If you have time on your hands and want to do some digging, I'd look into:
app-admin/mcelog
https://github.com/andikleen/mcelog
and
app-admin/rasdaemon
https://github.com/mchehab/rasdaemon
I don't have any practical experience in this area. The only time I had mce errors with reboots was when a memory stick was going bad. I took them out one at a time and by process of elimination was able to quickly determine which module needed replaced.

Goverp · Advocate Joined: 07 Mar 2007 Posts: 2202

I'd give rasdaemon a miss; it's a program that collects ECC errors from memory and possibly PCI bus and stores them in an sql database, but as far as I can see, that's not what's being reported here.
(I've tried rasdaemon now that I have a desktop machine with ECC memory. It's pretty horrible, as it demands the DEBUG_FS filesystem. I plan to rewrite it in Posix shell script - all it needs do is scan a bit of the /sys tree.)

● **PROBLEM DESCRIPTION**
How might the forum discussion of mcelog and rasdaemon go on after its final sentence? Write the next part.

● **EXCERPTED DATA**

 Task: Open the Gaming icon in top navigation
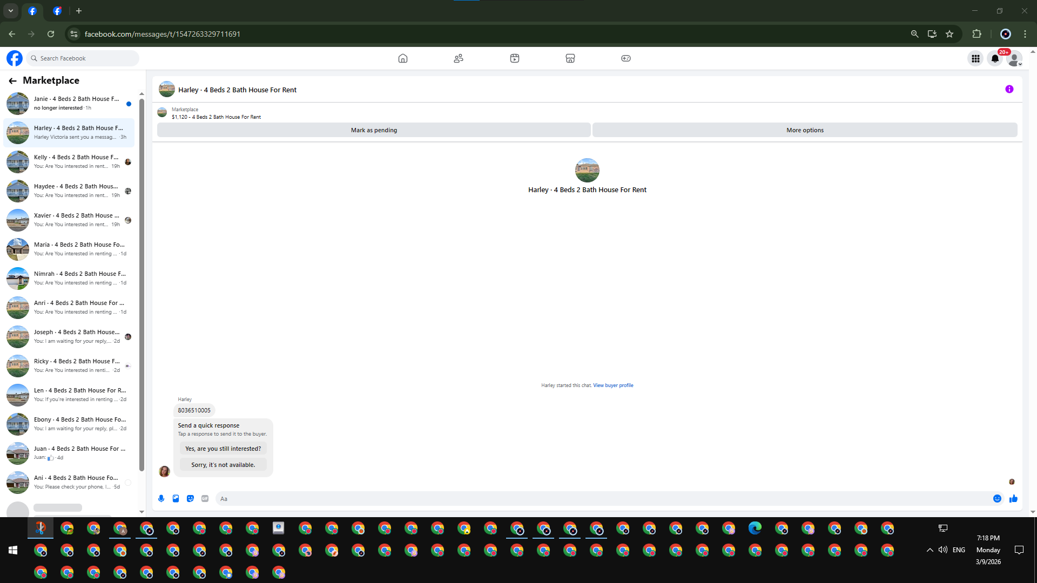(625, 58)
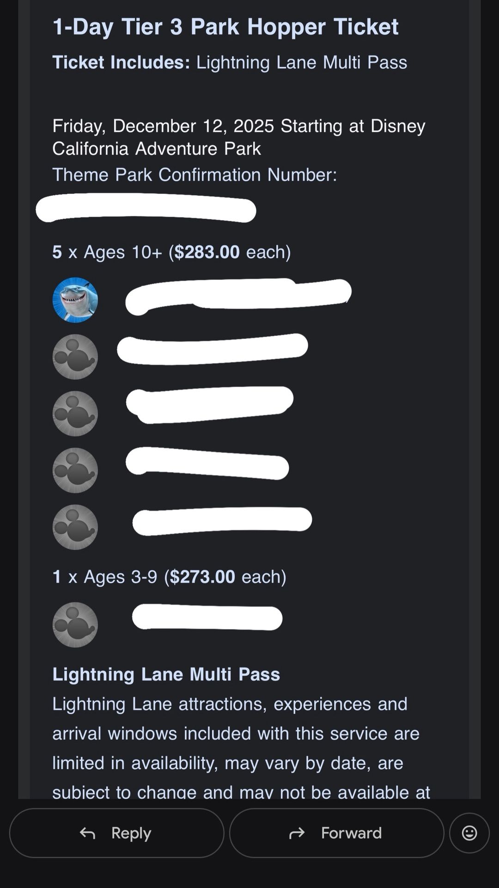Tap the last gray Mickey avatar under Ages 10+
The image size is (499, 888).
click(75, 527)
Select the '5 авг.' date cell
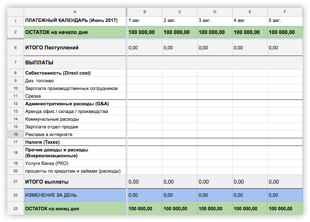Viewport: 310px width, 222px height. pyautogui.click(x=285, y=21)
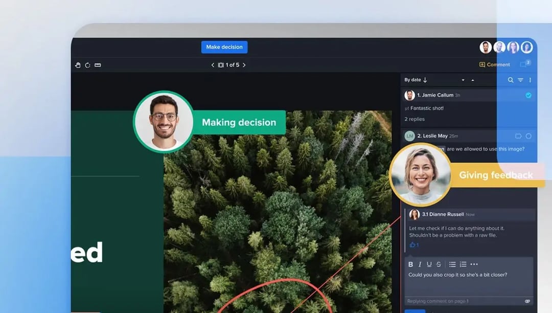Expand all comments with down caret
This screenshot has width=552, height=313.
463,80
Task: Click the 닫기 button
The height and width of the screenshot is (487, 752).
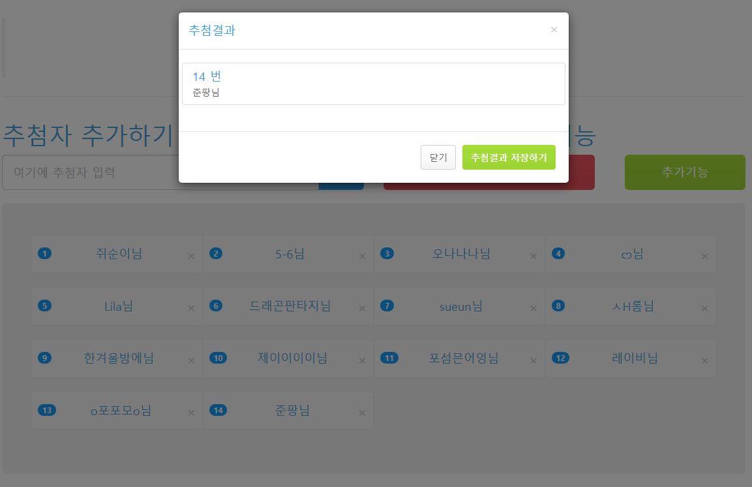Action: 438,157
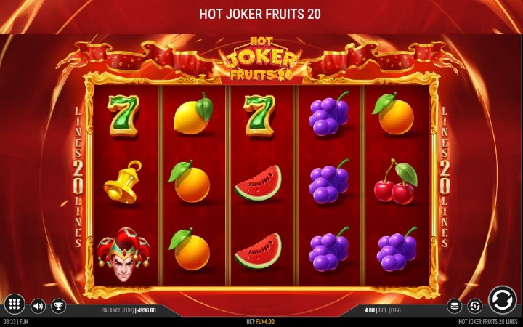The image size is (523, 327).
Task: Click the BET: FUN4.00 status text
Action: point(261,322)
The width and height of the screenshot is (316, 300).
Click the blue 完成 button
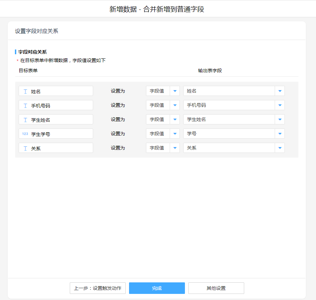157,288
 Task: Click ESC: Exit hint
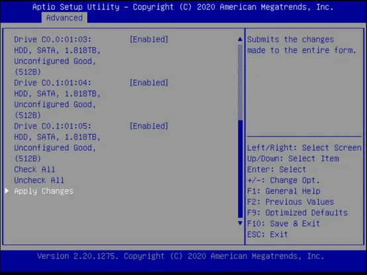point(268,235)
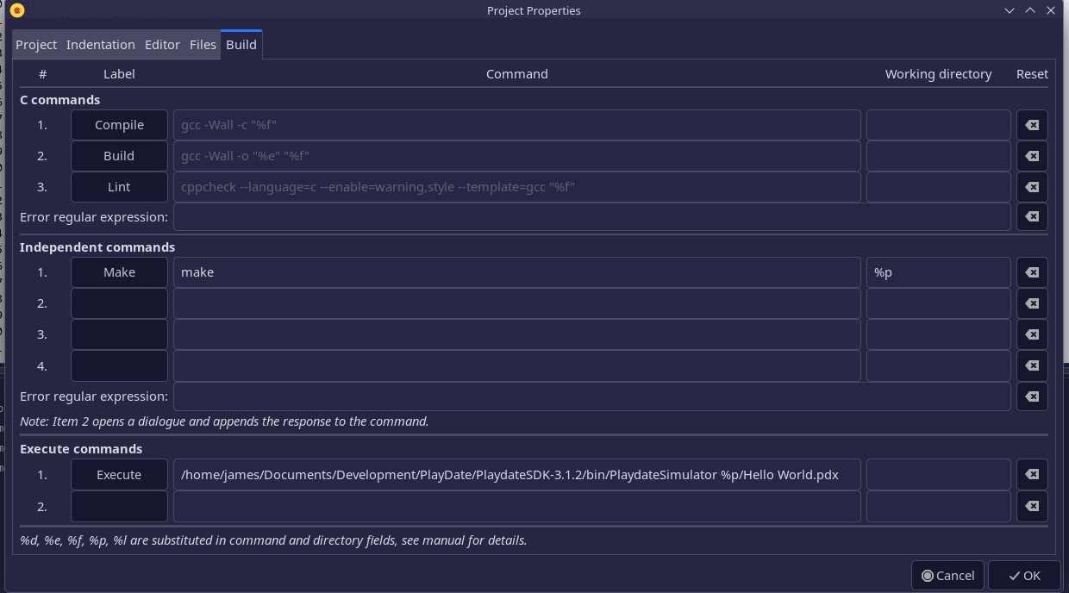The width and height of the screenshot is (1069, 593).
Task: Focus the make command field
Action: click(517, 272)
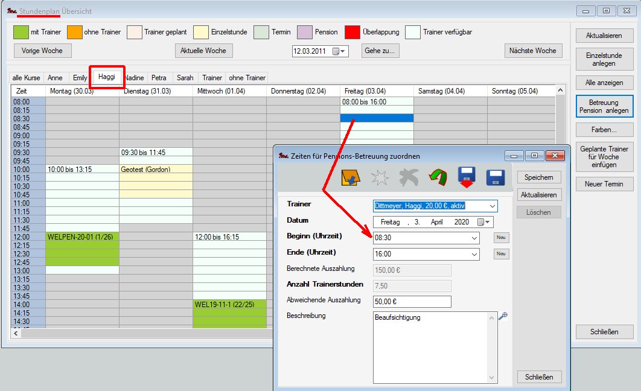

● **EXERCISE RESULT**
_________________
Greybeard

kolAflash · n00b Joined: 16 Jun 2023 Posts: 1

c00l.wave · Apprentice Joined: 24 Aug 2003 Posts: 268

Sorry for the late reply, somehow I did not get notified. I had another look after my system crashed again while compiling Samba. I'm not 100% sure if it's really the same issue but from what I found now (I didn't find those threads previously) it appears to be a CPU/microcode bug in power state management in combination with a kernel change that has been documented and also acknowledged on Intel forums for some older CPUs (although mine is still much older). As my CPU no longer receives microcode updates it cannot be fixed that way.

https://askubuntu.com/questions/1222766/sporadic-kernel-panic-not-syncing

https://community.intel.com/t5/Processors/Frequent-crashes-on-i5-11500/td-p/1280709?profile.language=ja

The recommended workaround is to boot with processor.max_cstate=0 intel_idle.max_cstate=0 idle=poll but since that effectively disables power management through ACPI the CPU will run "at full power" all the time and not throttle back while idle which wastes energy and heats the system unnecessarily. However, it may be a valid workaround if the whole session is supposed to actually use 100% CPU anyway (i.e. reboot to those options to perform a long-running world update).

I also seem to have been successful by simply switching to the "performance" CPU governor while compiling. That's not really the same, so the system may still run into the bug, but it appears to be less likely. It could also explain my previous observation that I have less trouble compiling affected ebuilds while I am actively using the system.

It could still be a coincidence and caused by something else but judging from how well the last 2 updates worked since I discovered those threads it may have been the correct clue.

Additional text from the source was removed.